The second rule, be surreal. The whole set up is designed to create the need for an answer and put the audience off guard. Chickens crossing roads is not a normal occurrence in most peoples lives. This sets up the non reality. If you make the opening argument too close to reality and maybe even plausible the audience will actually consider it as an idea rather than develop the need to know. 

Even topical jokes follow this rule only. The opening proposition usually contains the news story, this makes the audience take note. Hear they are not as much desperate for the answer, more anticipating how outrageous the answer is going to be.

“I can’t believe you just said that?”

The punch line still has be far enough away from the truth to be a shock rather than a plausible idea.

The problem with trying to find the perfect joke for all is the very high profile modern take on offence. A topical joke will, due to the fact that everyone will have an opinion on the news story, cause someone somewhere to choose to be offended by it. 

So the perfect joke cannot be topical, but it must be familiar. Rule 3, don’t exclude the audience.

The perfect joke must have the question, be surreal and yet have a punch line that will strike a cord with everyone. Something that you know everyone will know.

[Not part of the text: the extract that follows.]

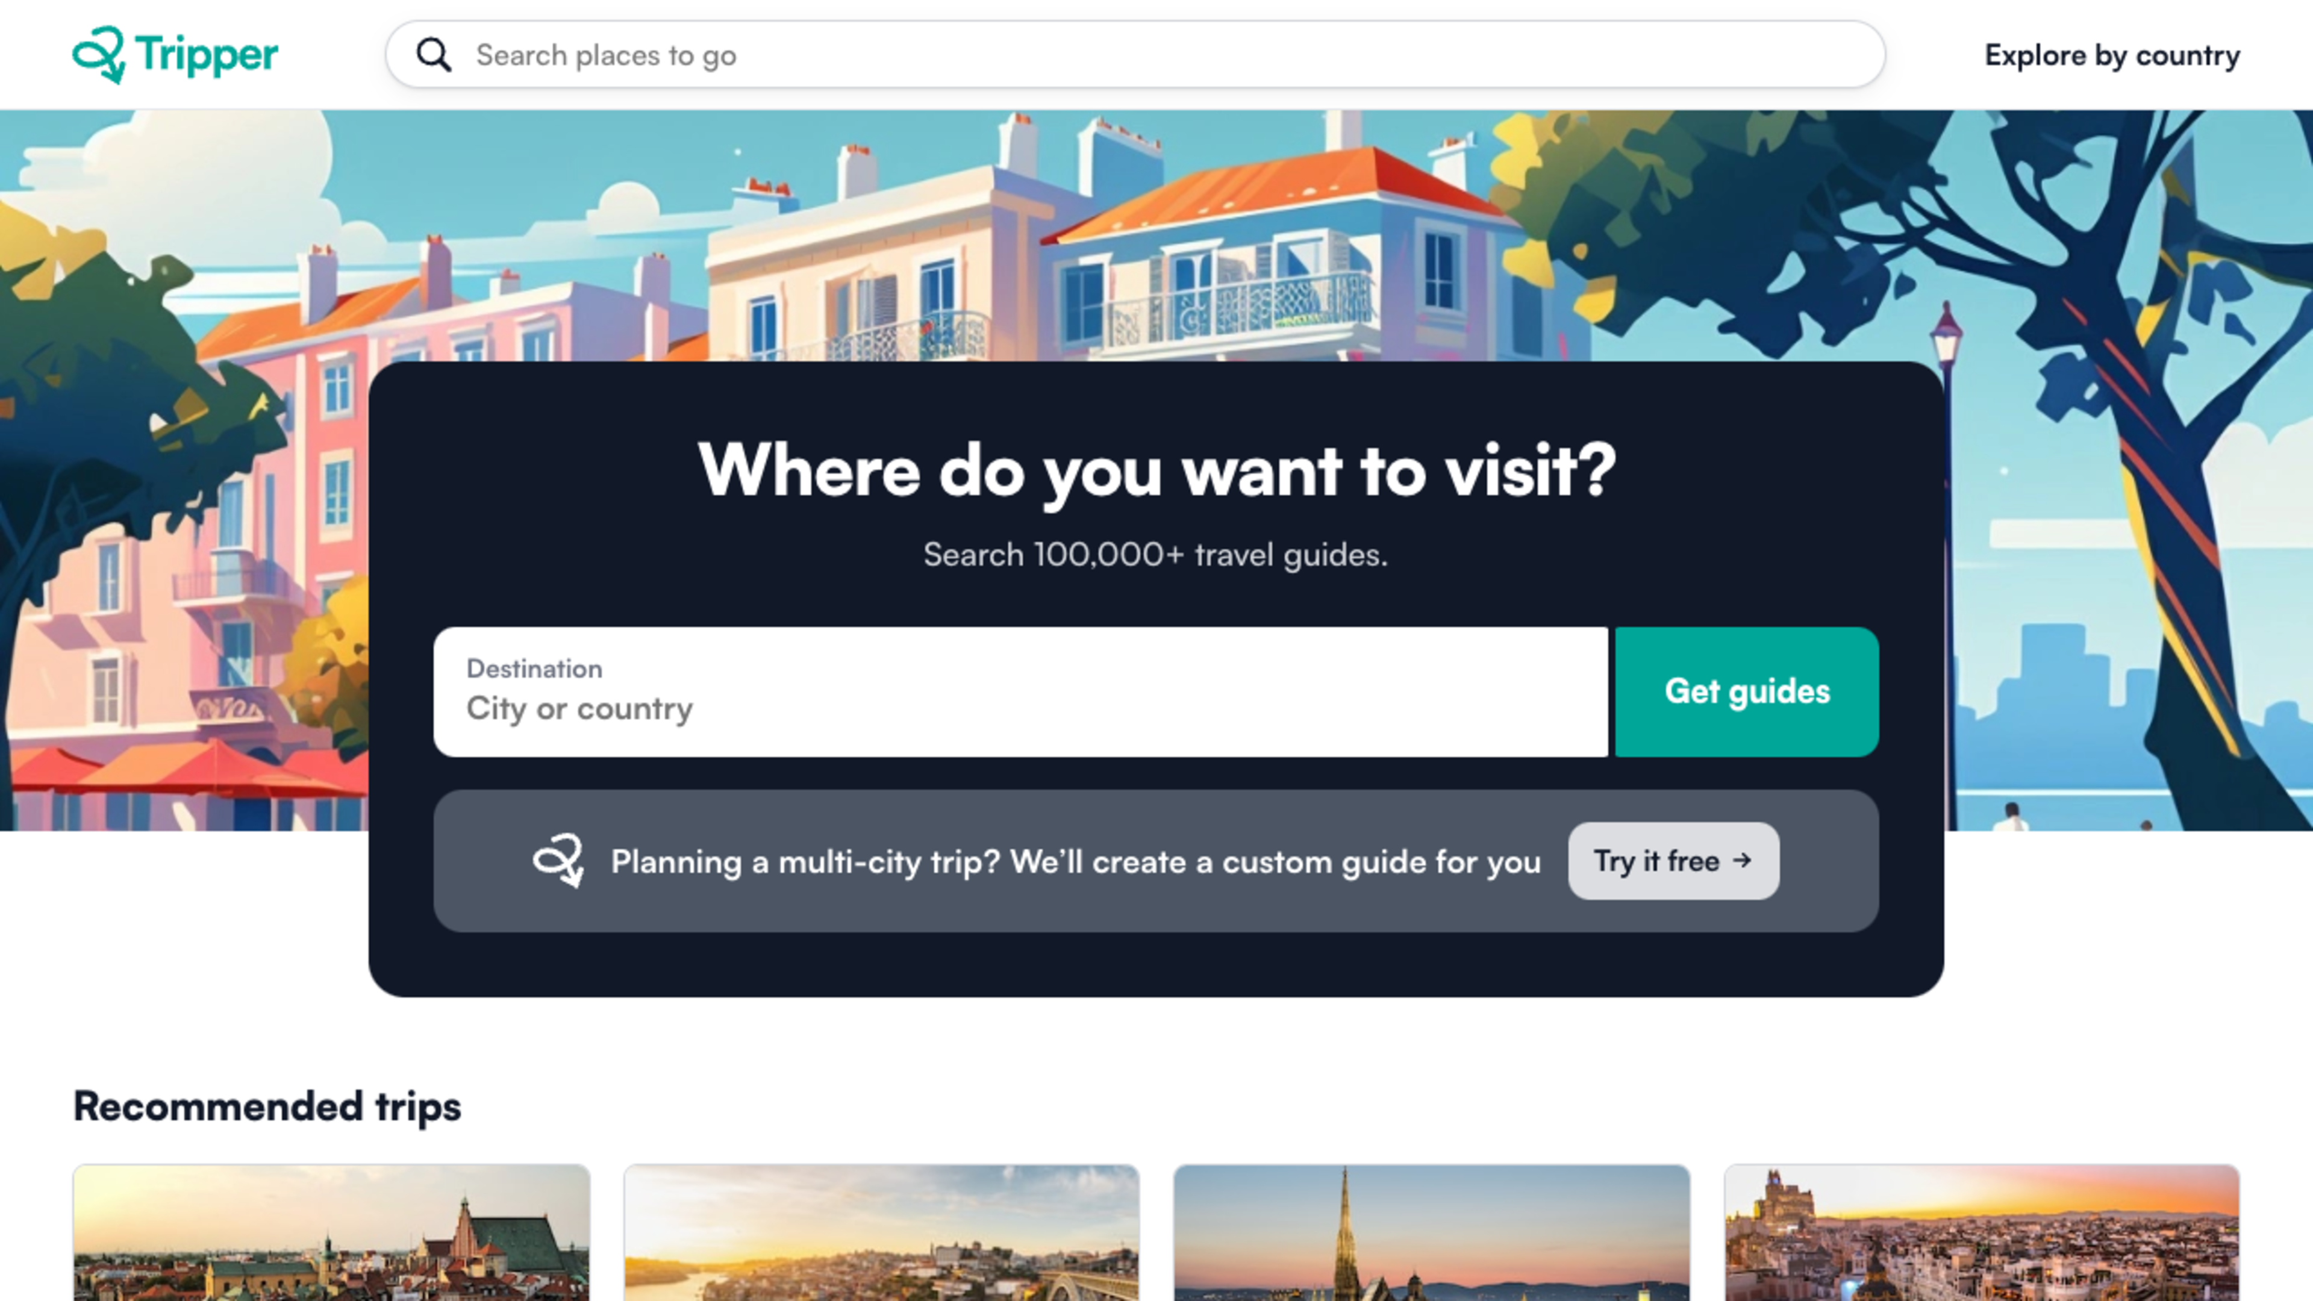
Task: Open Explore by country menu
Action: tap(2112, 56)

Who doesn't know what a chicken looks like? Or understands the idea of shouting through a door to find out who’s on the other side?

So the prefect joke is a non offensive, surreal scenario with an all too familiar outcome that everyone can understand and relate too. And I think I've found it.

Ladies and Gentleman, for your consideration, I give you:

The Perfect Joke

Q: What did the inflatable teacher, of the inflatable school say to the inflatable pupil?
A: You've let me down, you've let the school down and worst of all, you've let yourself down.

And if the description of why this is funny came after the joke it would be the post-mortem of a Clown, which just isn't funny at all.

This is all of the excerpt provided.